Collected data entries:
-*-

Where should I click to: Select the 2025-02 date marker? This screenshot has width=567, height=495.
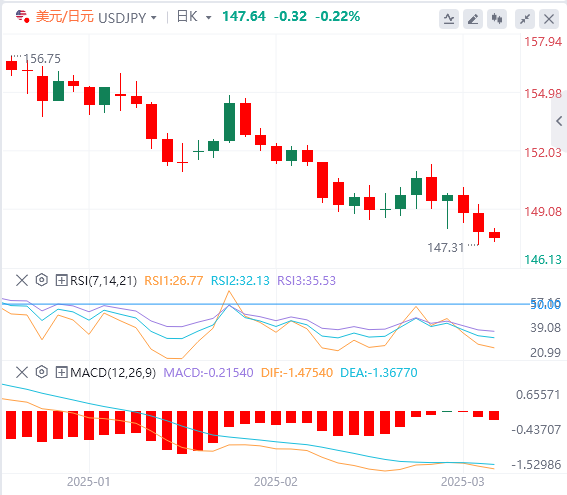[x=276, y=482]
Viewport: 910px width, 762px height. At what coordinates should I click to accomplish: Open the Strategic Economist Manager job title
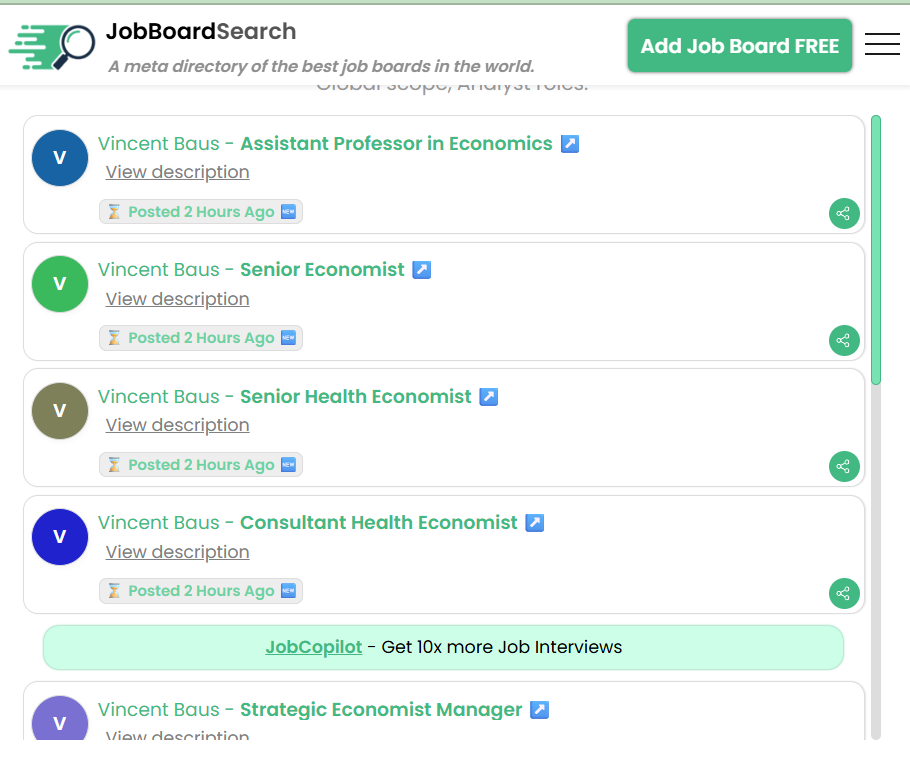pyautogui.click(x=381, y=710)
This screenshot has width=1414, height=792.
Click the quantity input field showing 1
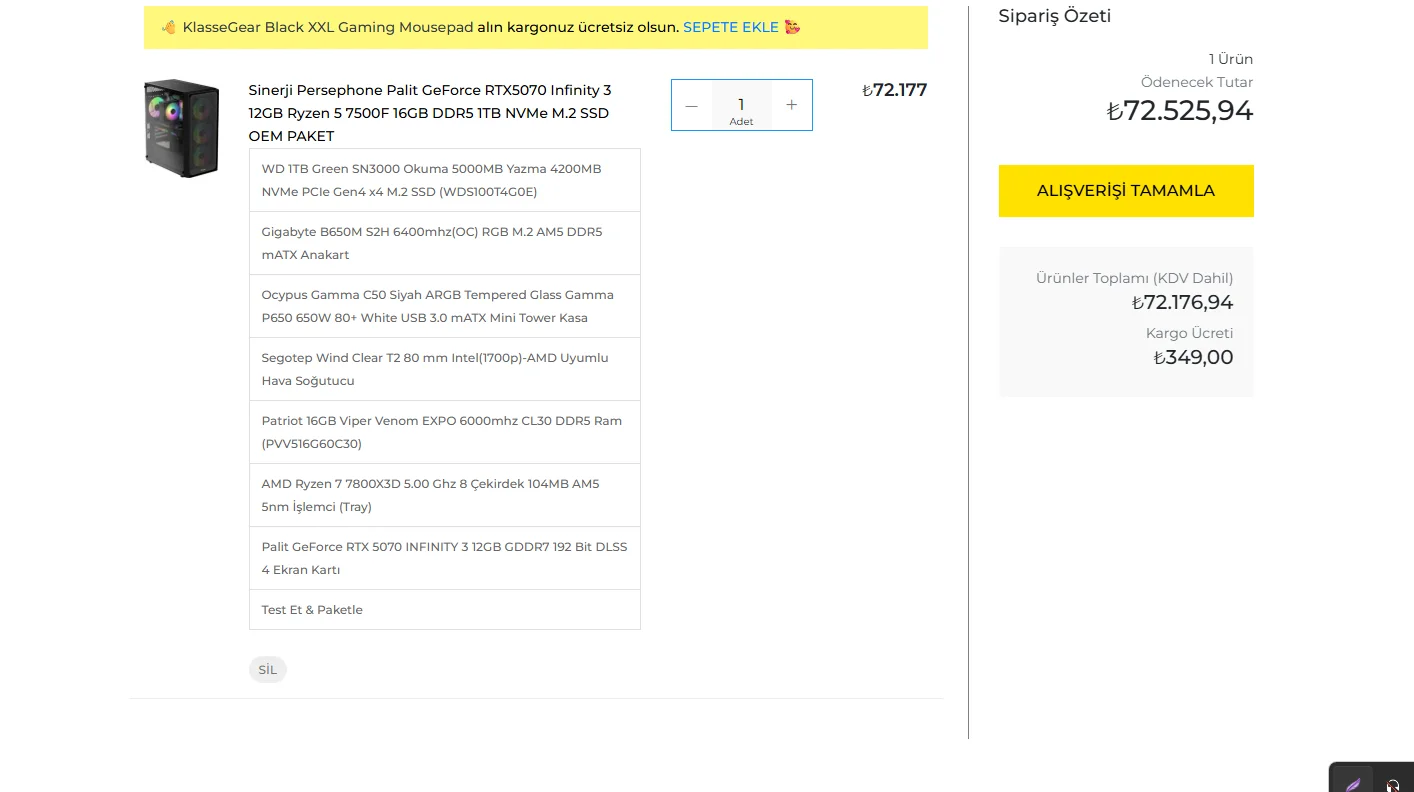(x=741, y=104)
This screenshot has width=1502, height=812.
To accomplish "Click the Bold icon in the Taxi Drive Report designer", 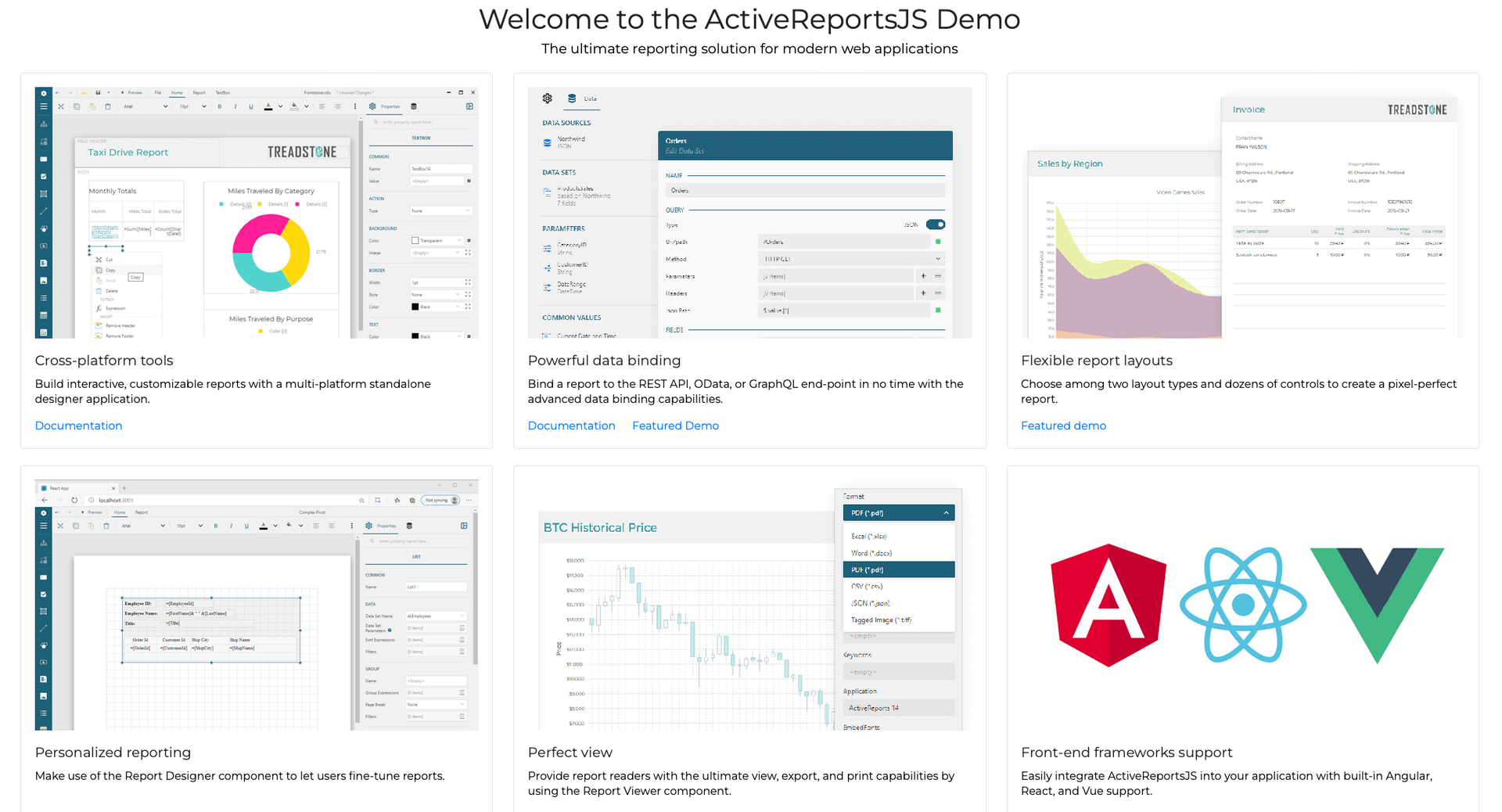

-*-

Please return only the lines running from the line with "This screenshot has width=1414, height=792." to the final line of the data, both included, exactly and without any pictures.

## Response box
This screenshot has width=1414, height=792.
Click the quantity input field showing 1
(x=741, y=104)
This screenshot has width=1502, height=812.
To accomplish "Click the Bold icon in the Taxi Drive Report designer", 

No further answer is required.